The Oxford dictionary defines it as “including somebody/something; the fact of being included”. I can’t argue with the dictionary, but I also can’t help feeling it only tells half the story.
For me inclusion is also making sure that no one has to be left out. I’m very specific in my wording of ‘has’ because for me it’s the key to successful and impactful inclusion. Let me give an example to show you what I mean — luckily for me, Susan Room, PCC, MFA, FRSA and Tracy Sinclair, MCC and their coaching of young people through Coachsters provides a fantastic one.
Coaches and coachees are usually well into their careers when exposed to the wonderful world of executive coaching. But is that model inclusive to young people?
Tracy and Susan’s focus to bring coaching to 18-25 year-olds fully embodies what it means to be inclusive. They are working to make the offer, their industry, inclusive to a largely excluded community of young people. They’re creating that inclusion by making coaching accessible to younger audiences.
It’s ‘truly’ inclusive because not only is it available to young people, it’s accessible and it’s affordable (thanks in part to Coachsters’ sponsors), making it inclusive to an entire community who have otherwise been largely excluded.
This is why I always look at claims of inclusion with a pinch (or perhaps sometimes more like a spoonful) of salt. They could have easily claimed their approach was inclusive simply by not precluding young people. If everyone gets the same opportunity to be included — surely that’s inclusive right? But they didn’t do that. They’re making coaching truly inclusive for young people by making it accessible and affordable for them. Had they not done so, I’m confident nowhere near as many of my peers would have been coached or started their journey to become a coach.

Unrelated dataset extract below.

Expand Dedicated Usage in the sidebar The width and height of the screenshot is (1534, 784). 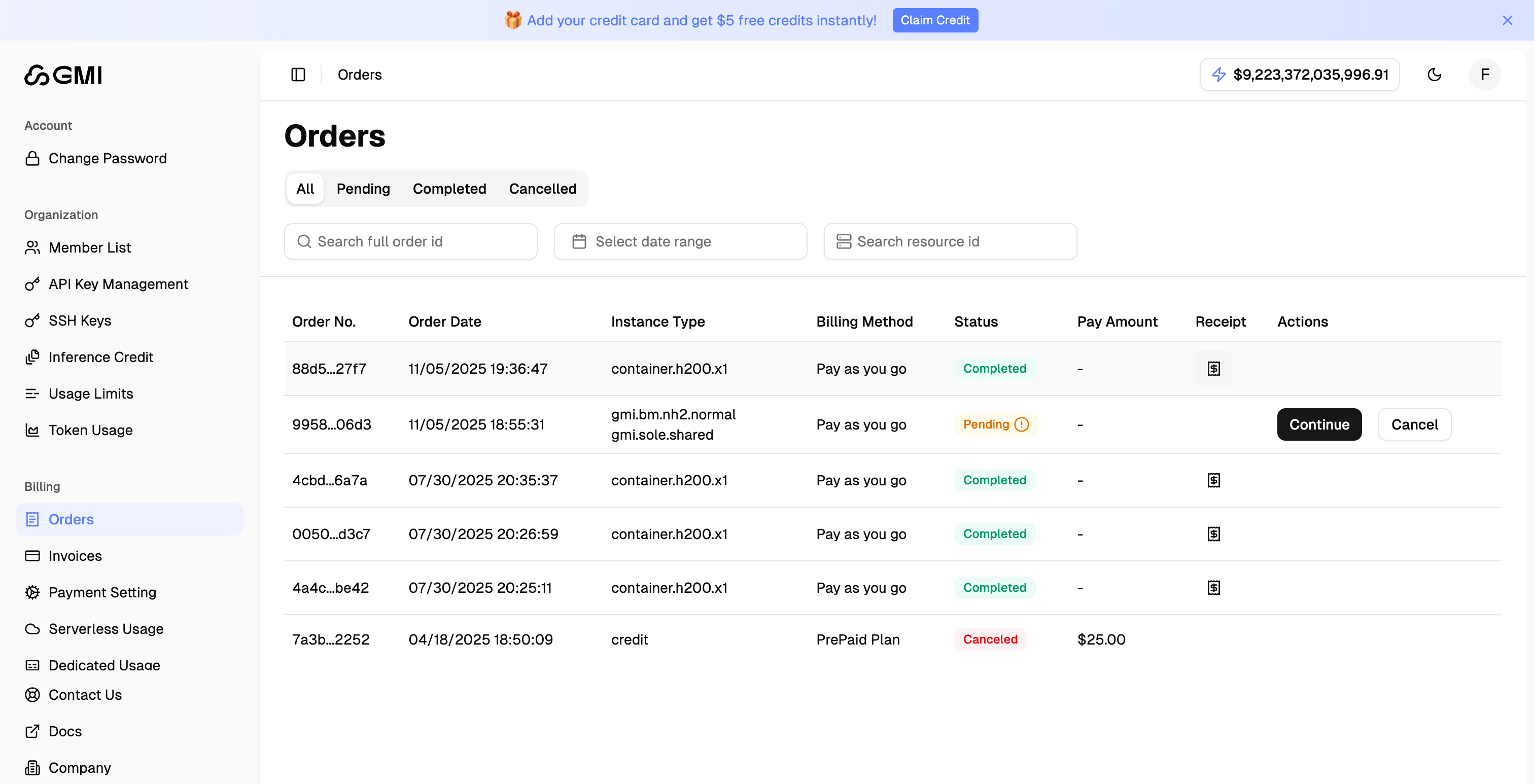[x=104, y=665]
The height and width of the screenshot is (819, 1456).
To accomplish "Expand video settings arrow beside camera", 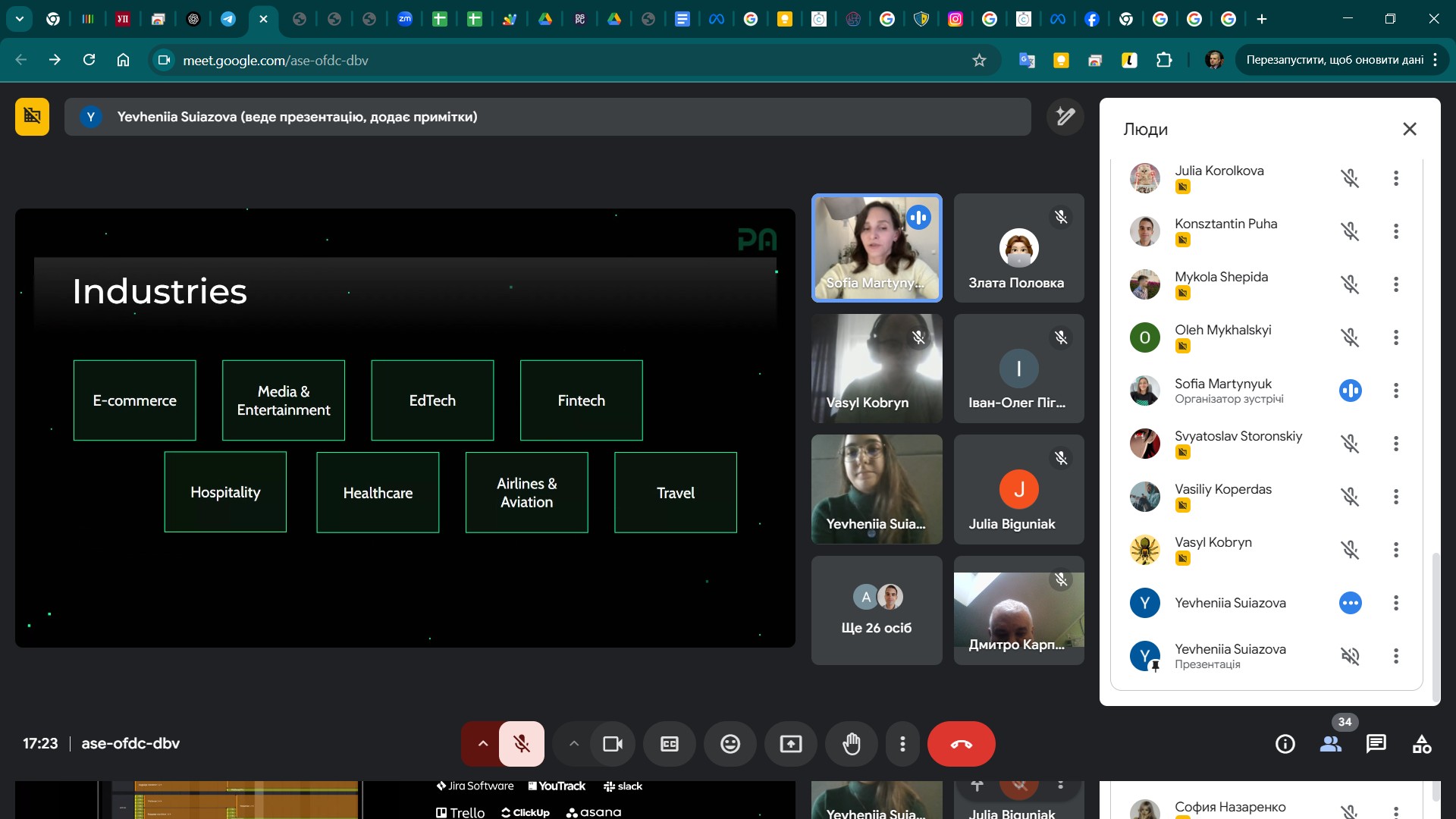I will [574, 744].
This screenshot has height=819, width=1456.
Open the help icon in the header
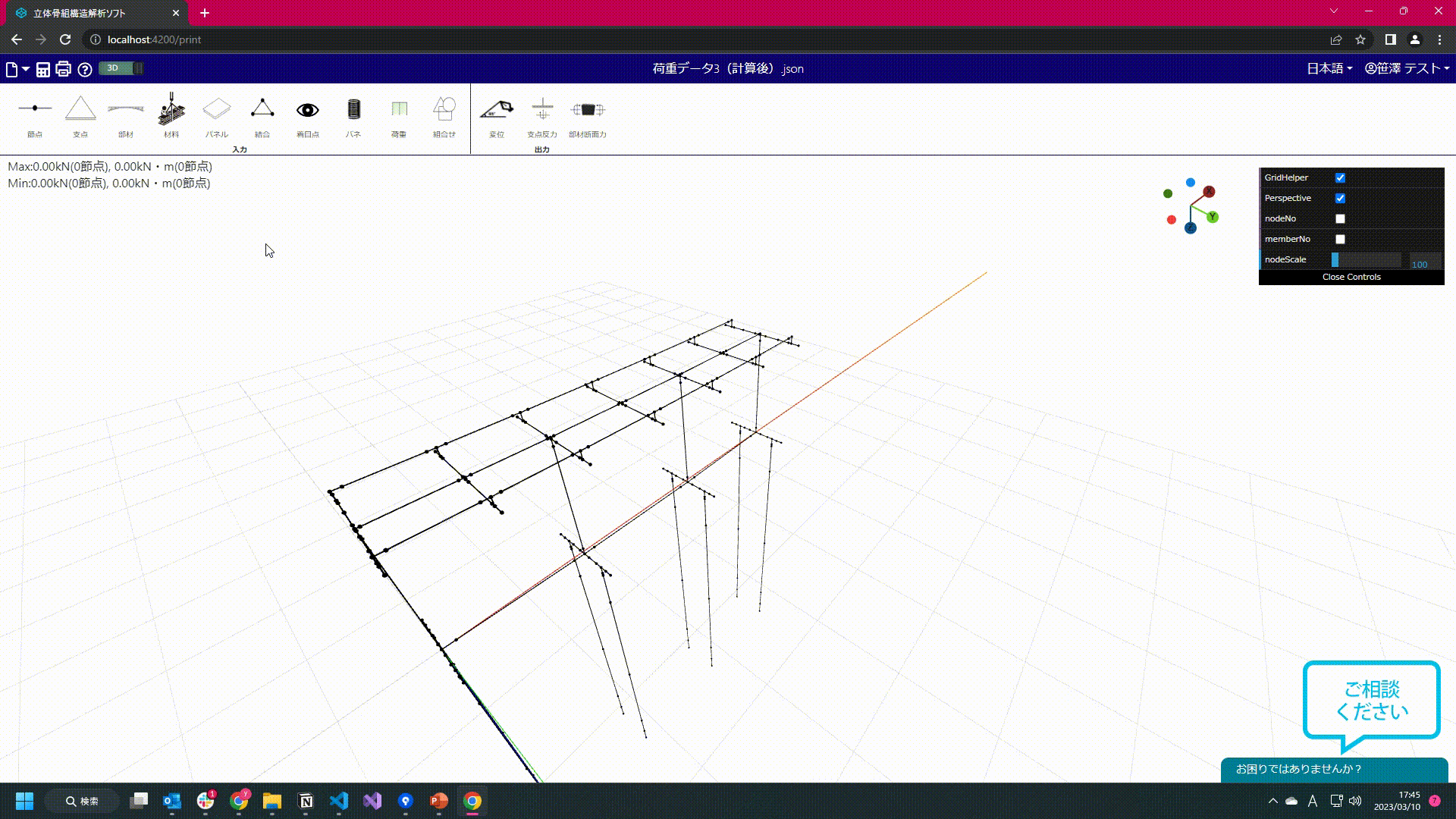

Being this inclusive is an art for sure, it requires trial and error, it’s lots of hard work. And this brings me to a key point about inclusion — that real inclusivity requires real collaboration and iteration. Again, this is what Susan and Tracy have been doing with Coachsters. Collaborating with others in the coaching industry, and continuing to evolve their offer to make coaching more inclusive for young people.
Every human experience is different. What you or I deem inclusive might exclude someone else. I’m not saying poll everyone, but one size doesn’t fit all. You probably know the saying ‘too many cooks spoil the broth’, however when it comes to inclusivity, I’m of the mind that the right group of chefs with different experiences, who work together, iterating their recipe to improve it every time, eventually make the best broth.